SuaraSumbar.id - Merger PT Pelabuhan Indonesia atau Pelindo (Persero) merupakan upaya mengokohkan Indonesia menuju poros maritim dunia. Selain mendorong percepatan aktivitas pelayanan pelabuhan, penyatuan Pelindo I, II, III dan IV yang dimulai 1 Oktober 2021 lalu, juga menekan biaya logistik di Tanah Air.
PT Pelindo kini mengoperasikan 94 pelabuhan yang tersebar di 32 provinsi, termasuk pelabuhan Teluk Bayur di Kota Padang, Sumatera Barat (Sumbar). Pasca merger, pelabuhan terbesar di Pantai Barat Sumatera itu menjadi PT Pelindo Regional 2 Teluk Bayur bersama 12 pelabuhan lainnya.

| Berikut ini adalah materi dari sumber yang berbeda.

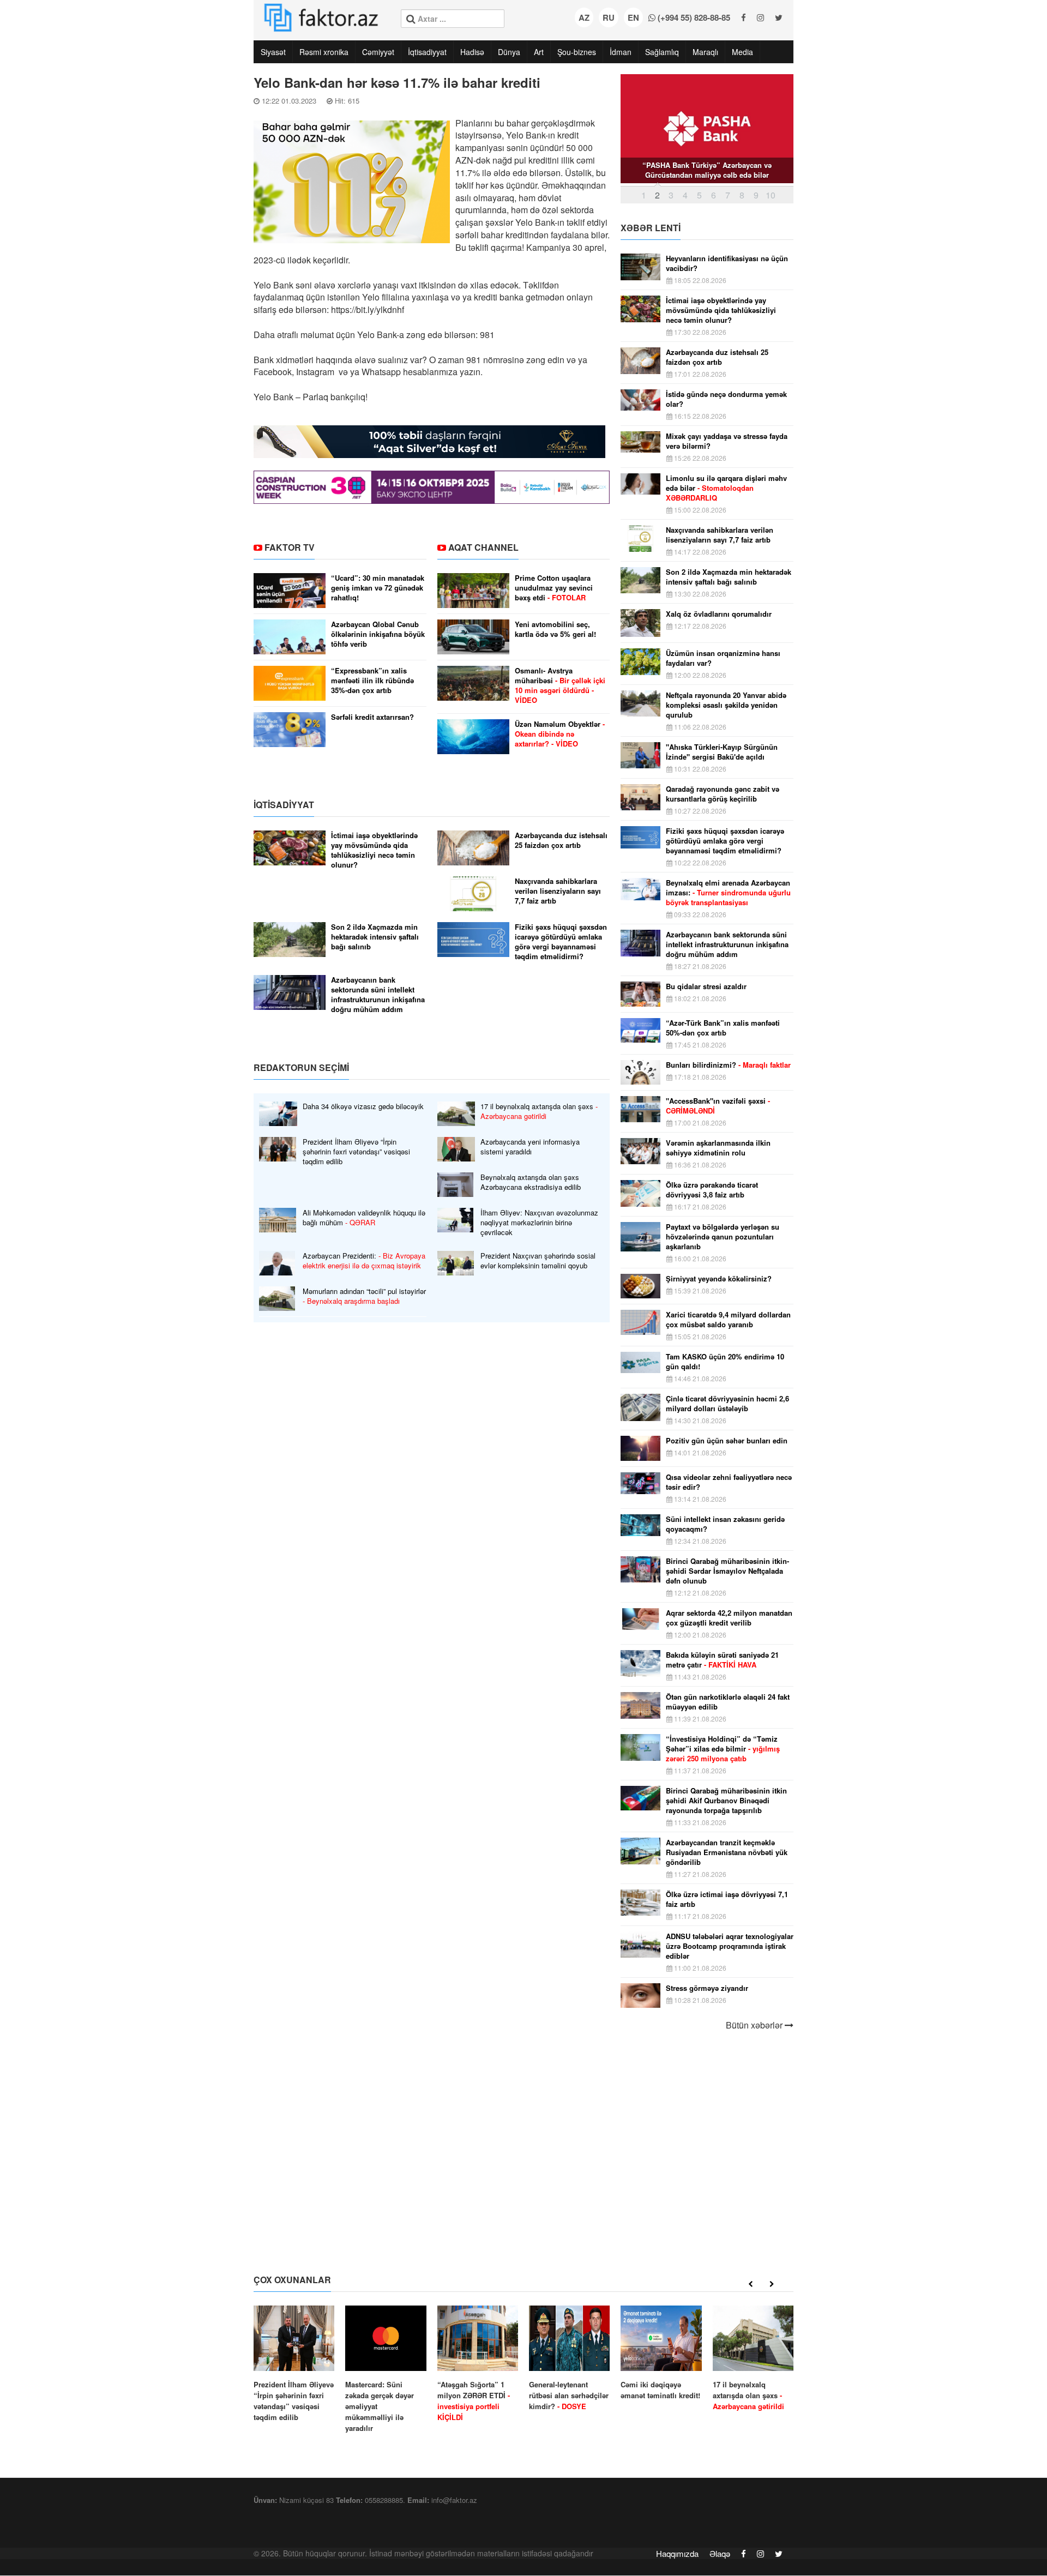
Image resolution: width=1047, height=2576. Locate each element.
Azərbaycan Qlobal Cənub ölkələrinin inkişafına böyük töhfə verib (378, 634)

Pelabuhan yang dulu bernama Emmahaven itu terus berinovasi sesuai tuntutan zaman. Geliatnya kian terasa sejak menjadi pelabuhan kelas satu bersertifikat ISO 9002 di 2013 silam. Di tahun itu pula pelabuhan tertua kedua setelah Sunda Kelapa ini, membangun Terminal Peti Kemas (TPK).
Dari catatan sejarah, pelabuhan yang berdiri sejak 1858 itu awalnya hanya pelabuhan angkutan orang. Secara berangsur, Teluk Bayur bertransformasi menjadi pelabuhan ekspor dan impor yang mobilitasnya terus meningkat sejak hadirnya layanan petikemas.
Baca Juga:Genjot Nilai Tambah, SIG dan Pelindo Teken Kerjasama Operasional dan Pengembangan Usaha
Kamis (8/9/2022) sore, aktivitas bongkar muat di TPK Teluk Bayur tampak sepi. Hanya terlihat satu unit reach stacker mondar-mandir menangani kontainer yang berjejer tak jauh dari bibir dermaga. Sekitar 50 meter dari lokasi tersebut, juga tampak satu unit Gantry Luffing Crane (GLC) sedang menangani batu bara.
Paling ujung dari arah dermaga petikemas, terlihat satu unit kapal pengangkut CPO sedang bersandar. "Khusus kapal CPO ini namanya dermaga 7. CPO ini tiap hari, tapi kalau petikemas sekitar 7-8 kapal sebulan," kata salah seorang petugas di dermaga Petikemas, Hermansyah.
Data Pelindo mengungkap luas lahan pelabuhan Teluk Bayur 79,3 hektare. Sedangkan luas area petikemasnya 8.324 meter dengan waktu dwelling time 2-3 hari dan produksi per bulannya mencapai 8.000 Twenty Foot Equivalent Unit (TEUs).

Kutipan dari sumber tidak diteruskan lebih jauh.